_Data supplied:_

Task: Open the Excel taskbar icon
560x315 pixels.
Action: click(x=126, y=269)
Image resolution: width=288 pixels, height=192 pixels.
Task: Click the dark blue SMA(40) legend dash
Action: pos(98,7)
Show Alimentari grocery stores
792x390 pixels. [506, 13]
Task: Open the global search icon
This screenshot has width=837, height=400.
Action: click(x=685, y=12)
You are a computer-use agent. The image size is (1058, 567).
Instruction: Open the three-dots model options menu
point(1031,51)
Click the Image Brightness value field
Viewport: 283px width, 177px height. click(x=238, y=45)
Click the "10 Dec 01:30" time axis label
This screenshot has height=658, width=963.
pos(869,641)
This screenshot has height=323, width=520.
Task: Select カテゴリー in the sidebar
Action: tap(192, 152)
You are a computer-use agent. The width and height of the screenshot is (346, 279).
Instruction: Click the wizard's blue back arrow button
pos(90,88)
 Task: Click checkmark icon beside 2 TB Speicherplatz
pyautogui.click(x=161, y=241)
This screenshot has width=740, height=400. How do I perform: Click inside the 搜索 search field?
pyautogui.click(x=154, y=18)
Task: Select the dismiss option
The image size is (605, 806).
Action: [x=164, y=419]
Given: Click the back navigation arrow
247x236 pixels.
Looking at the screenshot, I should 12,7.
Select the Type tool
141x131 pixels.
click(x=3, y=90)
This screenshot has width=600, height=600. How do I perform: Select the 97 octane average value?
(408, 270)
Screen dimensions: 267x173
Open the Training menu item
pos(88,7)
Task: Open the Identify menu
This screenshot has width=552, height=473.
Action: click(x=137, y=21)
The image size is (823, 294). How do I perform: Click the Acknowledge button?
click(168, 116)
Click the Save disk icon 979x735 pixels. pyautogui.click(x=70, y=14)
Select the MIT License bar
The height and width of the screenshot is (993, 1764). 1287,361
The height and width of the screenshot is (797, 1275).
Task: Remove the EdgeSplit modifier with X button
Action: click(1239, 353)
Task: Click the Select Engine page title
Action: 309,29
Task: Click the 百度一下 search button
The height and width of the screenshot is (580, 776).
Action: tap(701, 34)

_Instruction:_
Copy out the rows starting at the line containing "Task: Select the dismiss option" and ending at the last row, substituting "Text tool" for "Type tool" and leaving every other part unchanged.

_Complete output:_
Task: Select the dismiss option
The image size is (605, 806).
Action: [x=164, y=419]
Given: Click the back navigation arrow
247x236 pixels.
Looking at the screenshot, I should 12,7.
Select the Text tool
141x131 pixels.
click(x=3, y=90)
This screenshot has width=600, height=600. How do I perform: Select the 97 octane average value?
(408, 270)
Screen dimensions: 267x173
Open the Training menu item
pos(88,7)
Task: Open the Identify menu
This screenshot has width=552, height=473.
Action: click(x=137, y=21)
The image size is (823, 294). How do I perform: Click the Acknowledge button?
click(168, 116)
Click the Save disk icon 979x735 pixels. pyautogui.click(x=70, y=14)
Select the MIT License bar
The height and width of the screenshot is (993, 1764). 1287,361
The height and width of the screenshot is (797, 1275).
Task: Remove the EdgeSplit modifier with X button
Action: click(1239, 353)
Task: Click the Select Engine page title
Action: 309,29
Task: Click the 百度一下 search button
The height and width of the screenshot is (580, 776).
Action: tap(701, 34)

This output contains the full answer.